At least as far as the Chagim are concerned there is another interpretation that is offered. If the festivals are to mark the agricultural cycle then surely they should be abolished when we are neither planting, harvesting nor gathering in the produce. In fact, it is not that they represent an idea that we already understand, but rather they represent an idea that we have no connection to at all. (On a personal note, despite the fact that I am as urban a person as most these days, I found it strange marking Tu BShvat this year without the traditional tree planting. [Yes, I am aware of the fact that the custom of planting trees on Tu BShvat is only a hundred years old and makes little sense agriculturally and has limited religious significance. None the less Tu BShvat has remained, or rather has become, a holiday directly related to the trees, and when Shmitta makes the observance toned down it loses much of its glory]).

So it seems that can understand the initial thought that the Shmitta year has the potential to relegate both Shabbat and the Chagim to the status of either irrelevant or redundant. What is the Torah telling us by rejecting these ideas and insisting on the observance of Shabbat and the Chagim even during the seventh year?

I think that the element that is missing in the Shmitta year that we need to replace is the positive attitude toward Hashem. Shmitta is, by nature, a negative mitzvah. Even the parts that are listed in the positive categories are in essence negative. We dont have much positive energy during shmitta. True, given all of the time off we should have time for many positive pursuits, however that is a by product of the halacha and not an integral element in it.

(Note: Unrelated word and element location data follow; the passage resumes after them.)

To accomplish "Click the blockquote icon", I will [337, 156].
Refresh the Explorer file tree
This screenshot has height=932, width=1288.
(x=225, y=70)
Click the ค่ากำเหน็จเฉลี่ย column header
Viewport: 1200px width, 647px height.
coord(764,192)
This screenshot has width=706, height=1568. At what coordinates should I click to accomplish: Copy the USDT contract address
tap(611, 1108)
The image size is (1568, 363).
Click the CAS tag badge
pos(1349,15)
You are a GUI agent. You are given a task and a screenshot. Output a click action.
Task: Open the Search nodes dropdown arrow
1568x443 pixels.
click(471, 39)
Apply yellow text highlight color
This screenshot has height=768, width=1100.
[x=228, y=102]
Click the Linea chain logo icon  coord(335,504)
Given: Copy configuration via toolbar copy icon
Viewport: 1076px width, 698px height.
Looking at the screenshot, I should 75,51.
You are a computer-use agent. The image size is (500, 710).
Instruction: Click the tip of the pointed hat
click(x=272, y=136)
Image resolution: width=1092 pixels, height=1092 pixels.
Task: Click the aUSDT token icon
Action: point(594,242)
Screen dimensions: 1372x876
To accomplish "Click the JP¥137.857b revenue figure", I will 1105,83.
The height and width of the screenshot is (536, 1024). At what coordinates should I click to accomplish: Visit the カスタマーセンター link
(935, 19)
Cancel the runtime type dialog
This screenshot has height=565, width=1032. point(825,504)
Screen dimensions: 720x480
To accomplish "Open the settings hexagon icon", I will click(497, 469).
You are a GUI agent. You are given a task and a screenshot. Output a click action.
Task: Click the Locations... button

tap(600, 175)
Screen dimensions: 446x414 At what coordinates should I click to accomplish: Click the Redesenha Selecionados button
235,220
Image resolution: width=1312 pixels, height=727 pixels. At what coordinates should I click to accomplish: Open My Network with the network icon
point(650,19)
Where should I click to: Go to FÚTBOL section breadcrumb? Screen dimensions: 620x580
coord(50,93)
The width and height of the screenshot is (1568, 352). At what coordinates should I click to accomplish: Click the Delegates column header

The Shabbat and Chagim provide us with a wealth of positive expressions of ahavat Hashem that take the message one step further. The Ramban and the Baal Hatanya (amongst others) point to the fact that positive mitzvoth stem form Ahavat Hashem while negative ones stem from Yirat Hashem. Both are essential to our relationship with God and it may be that this is the part that is missing in Shmitta that needs to be supplemented with by Shabbat and the Chagim.